Questions about the anti-Clinton crusade nearly scuttled the nomination of one of the group's most influential leaders, Theodore Olson, for solicitor general. Democrats dug in their heels to stop him after allegations arose that he had failed to disclose the extent of his involvement in the Clinton investigations.
But they declined to stop Republicans from rushing a vote on the Senate floor for Olson after the Jeffords defection, apparently preferring to put their efforts into scrutinizing judicial nominees.
The prominent roles in government now played by Olson and other Federalist Society members is testament to the group's increased influence in the conservative movement.
The Federalist Society has become “the legal intelligentsia for the Republican party,” says Jamin Ben Raskin, a professor at the American University Washington College of Law.
“Liberals do well in issuing broad-minded statements of principle,” Raskin says, “but the conservatives know how to organize in military style and get the job done.”
In the Beginning
The law students who founded the first Federalist Society chapters at Yale Law School and the University of Chicago Law School in 1982 had been undergraduates together at Yale-Steven Calabresi, David McIntosh and Lee Liberman Otis. Soon afterward they were joined by Harvard law student Spencer Abraham, who had started the conservative Harvard Journal of Law and Public Policy, and a Harvard chapter was created.
They did not envision a nationwide network of conservative lawyers who would push policy and law to the right. They just wanted to hang out with kindred spirits and speak openly about conservative ideas.

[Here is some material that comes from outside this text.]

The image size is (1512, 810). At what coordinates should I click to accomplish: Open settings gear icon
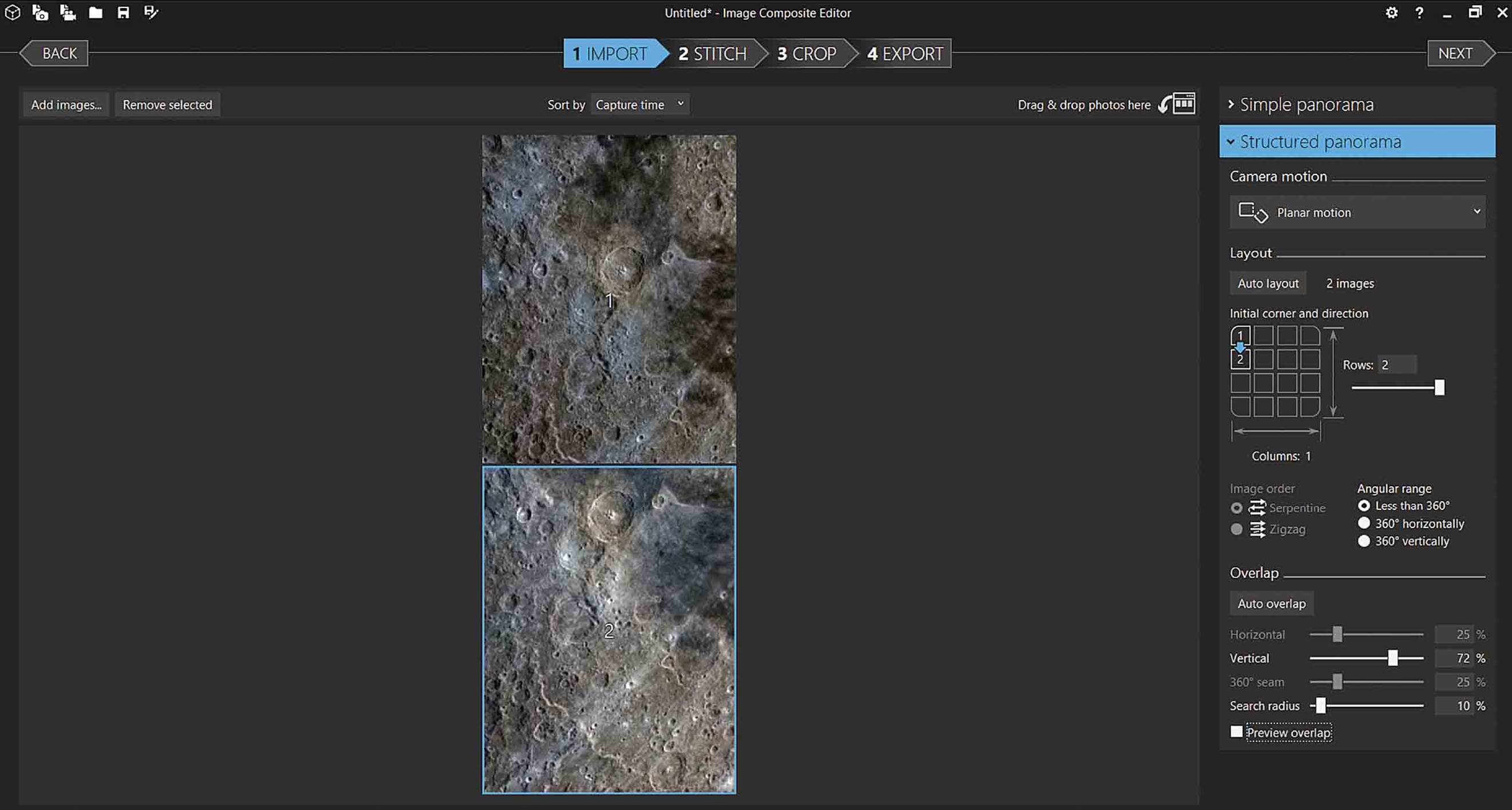coord(1392,13)
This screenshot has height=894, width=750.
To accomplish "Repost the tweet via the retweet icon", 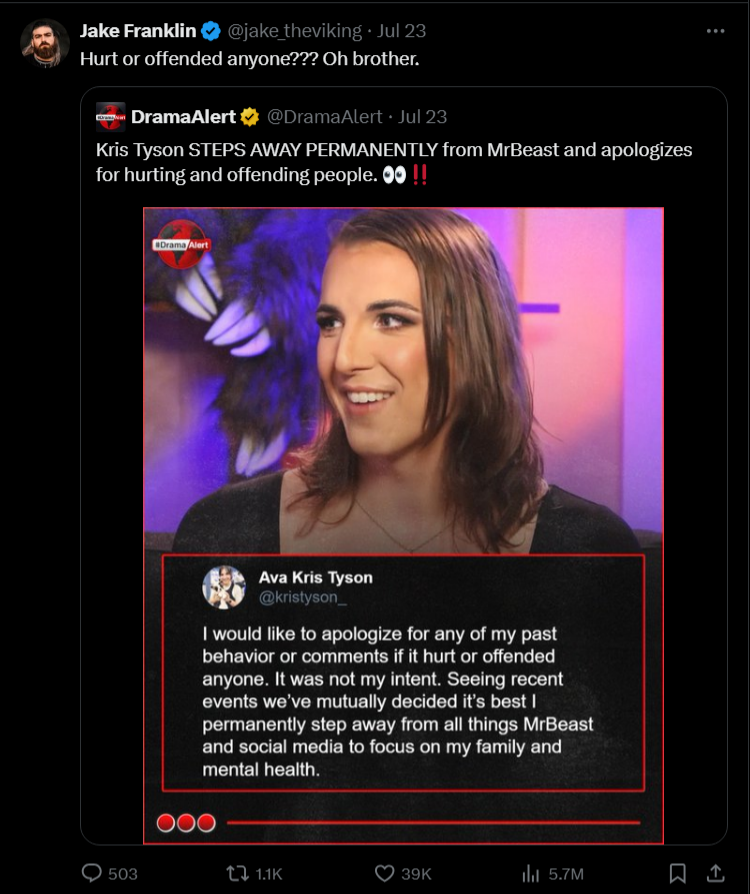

Abraham later became a U.S. senator from Michigan and recently was named energy secretary. Calabresi would go on to clerk for Robert Bork and Antonin Scalia on the U.S. Court of Appeals for the District of Columbia Circuit, and then worked in both the White House and the Justice Department in the Reagan and Bush administrations from 1985-90. McIntosh became a special assistant to Attorney General Edwin Meese and to President Reagan. He was a three-term congressman from Indiana and failed in his gubernatorial bid last fall.
Otis became an assistant attorney general in the Meese Justice Department, then clerked for Scalia at the Supreme Court. She was then-Sen. Abraham's chief counsel on the Senate Judiciary Committee and now is his No. 2 person at the Energy Department.
While law students starting the Federalist Society, they attracted the attention of neo-conservatives William Simon and Irving Kristol, who gave them a $25,000 grant for a national symposium in their first year. That seed money, and the organization, grew and grew.
"The In Crowd," September, 2001, should have identified 1980 as the year of Ronald Reagan's landslide election victory. The Journal regrets the error.